== DATA SHOWN ==

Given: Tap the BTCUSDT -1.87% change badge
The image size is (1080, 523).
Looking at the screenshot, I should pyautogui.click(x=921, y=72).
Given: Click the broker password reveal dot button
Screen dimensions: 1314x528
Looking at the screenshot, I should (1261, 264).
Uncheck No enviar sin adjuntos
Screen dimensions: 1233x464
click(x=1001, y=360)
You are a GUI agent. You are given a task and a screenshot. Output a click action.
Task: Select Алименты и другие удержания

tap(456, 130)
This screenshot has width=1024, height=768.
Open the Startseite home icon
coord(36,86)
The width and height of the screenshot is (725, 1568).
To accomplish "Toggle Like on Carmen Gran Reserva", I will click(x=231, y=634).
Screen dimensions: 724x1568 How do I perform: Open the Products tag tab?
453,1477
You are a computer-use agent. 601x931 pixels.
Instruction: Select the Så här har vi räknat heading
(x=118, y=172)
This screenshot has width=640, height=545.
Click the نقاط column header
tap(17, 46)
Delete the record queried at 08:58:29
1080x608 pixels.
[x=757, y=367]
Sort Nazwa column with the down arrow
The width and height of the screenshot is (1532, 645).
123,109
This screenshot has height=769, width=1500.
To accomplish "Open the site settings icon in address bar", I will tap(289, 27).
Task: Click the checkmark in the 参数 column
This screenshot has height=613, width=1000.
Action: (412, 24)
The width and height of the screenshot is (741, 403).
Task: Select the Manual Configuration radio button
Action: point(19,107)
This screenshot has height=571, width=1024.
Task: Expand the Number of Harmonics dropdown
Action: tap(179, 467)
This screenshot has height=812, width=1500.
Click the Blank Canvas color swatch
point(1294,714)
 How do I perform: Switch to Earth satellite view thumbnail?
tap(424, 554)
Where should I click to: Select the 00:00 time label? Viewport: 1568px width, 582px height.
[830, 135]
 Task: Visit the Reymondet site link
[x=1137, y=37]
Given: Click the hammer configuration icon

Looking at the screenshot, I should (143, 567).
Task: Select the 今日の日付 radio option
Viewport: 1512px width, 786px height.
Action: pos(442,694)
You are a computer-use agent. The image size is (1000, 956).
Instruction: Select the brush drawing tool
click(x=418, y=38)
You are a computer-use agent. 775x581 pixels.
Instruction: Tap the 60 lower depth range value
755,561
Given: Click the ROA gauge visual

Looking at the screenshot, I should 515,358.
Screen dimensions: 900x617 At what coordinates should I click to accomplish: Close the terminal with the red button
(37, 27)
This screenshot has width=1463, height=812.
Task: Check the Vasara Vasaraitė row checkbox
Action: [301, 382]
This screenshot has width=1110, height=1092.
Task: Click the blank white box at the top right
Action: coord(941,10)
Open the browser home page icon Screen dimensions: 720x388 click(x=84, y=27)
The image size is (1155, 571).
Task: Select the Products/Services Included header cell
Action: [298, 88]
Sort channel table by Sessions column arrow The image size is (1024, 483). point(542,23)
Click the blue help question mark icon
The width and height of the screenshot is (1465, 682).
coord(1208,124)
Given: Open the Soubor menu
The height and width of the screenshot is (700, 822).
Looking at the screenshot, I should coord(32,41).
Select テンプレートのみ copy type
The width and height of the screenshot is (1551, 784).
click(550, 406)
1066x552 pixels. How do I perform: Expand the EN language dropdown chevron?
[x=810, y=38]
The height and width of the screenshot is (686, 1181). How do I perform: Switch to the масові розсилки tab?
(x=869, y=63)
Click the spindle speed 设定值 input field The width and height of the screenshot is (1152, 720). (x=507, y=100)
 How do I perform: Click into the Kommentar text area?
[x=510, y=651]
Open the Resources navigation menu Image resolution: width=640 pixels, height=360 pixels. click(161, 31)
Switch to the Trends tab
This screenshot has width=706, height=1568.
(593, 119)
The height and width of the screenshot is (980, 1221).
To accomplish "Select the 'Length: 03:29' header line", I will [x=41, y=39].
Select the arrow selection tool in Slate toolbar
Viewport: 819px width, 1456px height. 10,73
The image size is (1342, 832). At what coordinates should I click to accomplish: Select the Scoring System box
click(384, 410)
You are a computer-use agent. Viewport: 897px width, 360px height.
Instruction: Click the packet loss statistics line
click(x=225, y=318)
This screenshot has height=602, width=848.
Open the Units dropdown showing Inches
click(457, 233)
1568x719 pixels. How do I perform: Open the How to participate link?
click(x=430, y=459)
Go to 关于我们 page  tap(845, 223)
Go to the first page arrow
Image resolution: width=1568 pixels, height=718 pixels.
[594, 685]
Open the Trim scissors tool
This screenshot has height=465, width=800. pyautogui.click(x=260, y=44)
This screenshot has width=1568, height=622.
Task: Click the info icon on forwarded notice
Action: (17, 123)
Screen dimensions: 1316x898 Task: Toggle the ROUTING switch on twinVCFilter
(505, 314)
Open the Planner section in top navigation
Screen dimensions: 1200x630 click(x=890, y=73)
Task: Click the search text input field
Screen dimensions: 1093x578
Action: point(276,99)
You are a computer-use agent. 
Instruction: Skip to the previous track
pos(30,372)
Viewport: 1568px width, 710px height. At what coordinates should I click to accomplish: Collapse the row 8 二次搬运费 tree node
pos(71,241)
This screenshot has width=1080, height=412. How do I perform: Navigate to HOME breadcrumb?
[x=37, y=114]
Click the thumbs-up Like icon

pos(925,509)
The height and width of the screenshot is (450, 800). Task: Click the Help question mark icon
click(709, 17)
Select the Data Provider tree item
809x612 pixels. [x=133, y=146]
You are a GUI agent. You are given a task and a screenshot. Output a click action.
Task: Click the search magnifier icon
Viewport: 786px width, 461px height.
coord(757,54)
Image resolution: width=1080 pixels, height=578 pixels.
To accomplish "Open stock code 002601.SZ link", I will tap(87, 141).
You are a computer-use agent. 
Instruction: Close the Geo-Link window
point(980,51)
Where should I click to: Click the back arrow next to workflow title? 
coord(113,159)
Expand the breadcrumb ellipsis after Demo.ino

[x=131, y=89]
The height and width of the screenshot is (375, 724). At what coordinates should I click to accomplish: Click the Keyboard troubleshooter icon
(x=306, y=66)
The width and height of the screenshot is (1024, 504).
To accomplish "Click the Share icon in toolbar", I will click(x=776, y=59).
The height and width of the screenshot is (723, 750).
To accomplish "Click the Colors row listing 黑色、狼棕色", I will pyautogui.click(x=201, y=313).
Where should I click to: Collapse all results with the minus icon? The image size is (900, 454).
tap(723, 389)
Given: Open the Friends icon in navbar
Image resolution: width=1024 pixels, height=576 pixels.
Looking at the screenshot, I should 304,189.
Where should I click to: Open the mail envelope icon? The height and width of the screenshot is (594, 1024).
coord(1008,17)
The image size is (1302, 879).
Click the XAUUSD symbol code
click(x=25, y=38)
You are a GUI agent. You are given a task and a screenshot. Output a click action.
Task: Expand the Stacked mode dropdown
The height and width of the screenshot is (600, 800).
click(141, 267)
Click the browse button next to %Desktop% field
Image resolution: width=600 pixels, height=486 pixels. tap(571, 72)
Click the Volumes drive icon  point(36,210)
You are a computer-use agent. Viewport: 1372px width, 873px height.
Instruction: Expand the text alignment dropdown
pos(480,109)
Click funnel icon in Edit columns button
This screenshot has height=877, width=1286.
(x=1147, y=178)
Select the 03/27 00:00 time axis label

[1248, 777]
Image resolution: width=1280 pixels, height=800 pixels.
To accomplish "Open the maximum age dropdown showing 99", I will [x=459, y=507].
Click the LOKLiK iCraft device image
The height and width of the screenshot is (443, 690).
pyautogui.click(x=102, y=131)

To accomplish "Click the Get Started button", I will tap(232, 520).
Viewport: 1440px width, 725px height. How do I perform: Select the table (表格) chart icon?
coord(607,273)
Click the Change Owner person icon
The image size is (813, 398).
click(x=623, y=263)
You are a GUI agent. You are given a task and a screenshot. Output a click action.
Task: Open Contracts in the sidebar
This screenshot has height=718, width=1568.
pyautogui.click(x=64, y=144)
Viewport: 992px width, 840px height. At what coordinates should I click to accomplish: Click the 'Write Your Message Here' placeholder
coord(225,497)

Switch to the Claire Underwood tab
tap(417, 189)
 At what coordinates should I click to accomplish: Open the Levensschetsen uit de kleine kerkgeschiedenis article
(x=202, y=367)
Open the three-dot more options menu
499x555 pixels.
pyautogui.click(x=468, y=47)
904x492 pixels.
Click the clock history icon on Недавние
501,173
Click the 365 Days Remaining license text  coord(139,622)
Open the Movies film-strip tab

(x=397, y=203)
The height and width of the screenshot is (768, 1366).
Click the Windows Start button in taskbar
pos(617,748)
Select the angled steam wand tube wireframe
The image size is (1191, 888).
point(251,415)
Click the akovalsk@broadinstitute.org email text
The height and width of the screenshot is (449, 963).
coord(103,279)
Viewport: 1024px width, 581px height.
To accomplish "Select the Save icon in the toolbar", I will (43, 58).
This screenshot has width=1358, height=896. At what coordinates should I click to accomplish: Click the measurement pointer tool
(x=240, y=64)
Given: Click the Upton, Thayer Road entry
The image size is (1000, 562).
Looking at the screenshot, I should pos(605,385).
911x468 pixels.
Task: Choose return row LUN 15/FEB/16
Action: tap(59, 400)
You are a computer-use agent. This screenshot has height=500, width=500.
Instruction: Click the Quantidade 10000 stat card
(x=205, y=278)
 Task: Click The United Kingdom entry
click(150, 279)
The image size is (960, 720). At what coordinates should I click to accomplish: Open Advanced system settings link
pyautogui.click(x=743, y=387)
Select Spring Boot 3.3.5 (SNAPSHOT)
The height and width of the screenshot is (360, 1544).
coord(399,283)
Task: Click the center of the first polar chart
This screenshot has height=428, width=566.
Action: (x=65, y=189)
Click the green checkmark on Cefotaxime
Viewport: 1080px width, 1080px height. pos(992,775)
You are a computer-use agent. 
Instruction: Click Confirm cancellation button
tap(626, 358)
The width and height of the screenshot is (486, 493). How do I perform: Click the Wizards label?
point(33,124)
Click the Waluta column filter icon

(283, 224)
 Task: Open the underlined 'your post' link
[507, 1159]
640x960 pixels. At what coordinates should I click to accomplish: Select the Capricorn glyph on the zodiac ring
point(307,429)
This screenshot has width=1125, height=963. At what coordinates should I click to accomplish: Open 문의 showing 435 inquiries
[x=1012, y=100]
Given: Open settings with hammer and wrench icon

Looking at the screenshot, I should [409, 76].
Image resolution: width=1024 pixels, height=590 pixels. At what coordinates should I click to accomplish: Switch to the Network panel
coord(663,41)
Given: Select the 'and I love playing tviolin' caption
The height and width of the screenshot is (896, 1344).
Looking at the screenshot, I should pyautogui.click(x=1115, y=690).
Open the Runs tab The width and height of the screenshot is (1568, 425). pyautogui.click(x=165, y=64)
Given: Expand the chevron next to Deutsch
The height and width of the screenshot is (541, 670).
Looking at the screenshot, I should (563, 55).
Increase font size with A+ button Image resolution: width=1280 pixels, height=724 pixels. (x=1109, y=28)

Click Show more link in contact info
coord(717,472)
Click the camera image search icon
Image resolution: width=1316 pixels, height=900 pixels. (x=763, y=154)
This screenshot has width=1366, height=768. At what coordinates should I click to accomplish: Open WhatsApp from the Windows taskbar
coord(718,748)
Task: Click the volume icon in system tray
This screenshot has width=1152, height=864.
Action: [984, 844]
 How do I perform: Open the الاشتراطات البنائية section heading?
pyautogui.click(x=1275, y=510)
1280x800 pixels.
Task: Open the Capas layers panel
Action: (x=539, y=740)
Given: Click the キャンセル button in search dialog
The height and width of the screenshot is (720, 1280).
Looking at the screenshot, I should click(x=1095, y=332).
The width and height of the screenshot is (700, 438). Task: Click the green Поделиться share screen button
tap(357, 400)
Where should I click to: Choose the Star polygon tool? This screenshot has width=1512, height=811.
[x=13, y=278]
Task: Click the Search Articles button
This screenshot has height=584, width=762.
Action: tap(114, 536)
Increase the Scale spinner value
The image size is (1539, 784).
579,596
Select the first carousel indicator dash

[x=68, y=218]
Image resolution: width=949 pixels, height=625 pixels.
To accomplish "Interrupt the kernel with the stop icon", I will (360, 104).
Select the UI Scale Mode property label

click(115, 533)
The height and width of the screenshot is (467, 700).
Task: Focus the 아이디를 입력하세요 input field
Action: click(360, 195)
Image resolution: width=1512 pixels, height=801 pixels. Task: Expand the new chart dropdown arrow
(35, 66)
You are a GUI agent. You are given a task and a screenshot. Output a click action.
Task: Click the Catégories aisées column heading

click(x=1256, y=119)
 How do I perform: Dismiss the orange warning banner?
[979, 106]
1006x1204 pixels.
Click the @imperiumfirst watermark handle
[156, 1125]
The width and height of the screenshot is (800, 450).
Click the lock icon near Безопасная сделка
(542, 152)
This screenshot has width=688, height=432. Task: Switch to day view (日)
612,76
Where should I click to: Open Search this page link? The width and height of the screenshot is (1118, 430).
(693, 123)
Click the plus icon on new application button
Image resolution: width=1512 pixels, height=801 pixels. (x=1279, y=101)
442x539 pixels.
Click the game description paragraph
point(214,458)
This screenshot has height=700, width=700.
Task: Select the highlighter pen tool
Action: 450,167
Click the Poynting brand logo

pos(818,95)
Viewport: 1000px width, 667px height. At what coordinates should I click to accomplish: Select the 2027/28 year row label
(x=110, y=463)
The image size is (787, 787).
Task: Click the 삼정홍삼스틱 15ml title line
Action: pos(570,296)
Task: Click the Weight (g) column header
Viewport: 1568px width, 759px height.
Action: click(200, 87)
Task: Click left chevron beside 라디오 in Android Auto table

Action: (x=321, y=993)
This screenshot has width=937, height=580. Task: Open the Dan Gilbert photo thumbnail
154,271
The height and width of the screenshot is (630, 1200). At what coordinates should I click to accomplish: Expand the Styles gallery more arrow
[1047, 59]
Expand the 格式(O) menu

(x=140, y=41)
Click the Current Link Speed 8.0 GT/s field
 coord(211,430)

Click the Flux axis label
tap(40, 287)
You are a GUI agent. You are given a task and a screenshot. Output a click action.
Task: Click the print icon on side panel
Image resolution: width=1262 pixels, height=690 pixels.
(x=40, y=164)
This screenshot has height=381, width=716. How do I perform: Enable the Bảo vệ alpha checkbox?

===

§ **ABOUT THIS EXERCISE**: Report, with no additional words, how many lines in the records above contain the word "Sort".

§ **FINISHED TASK**: 2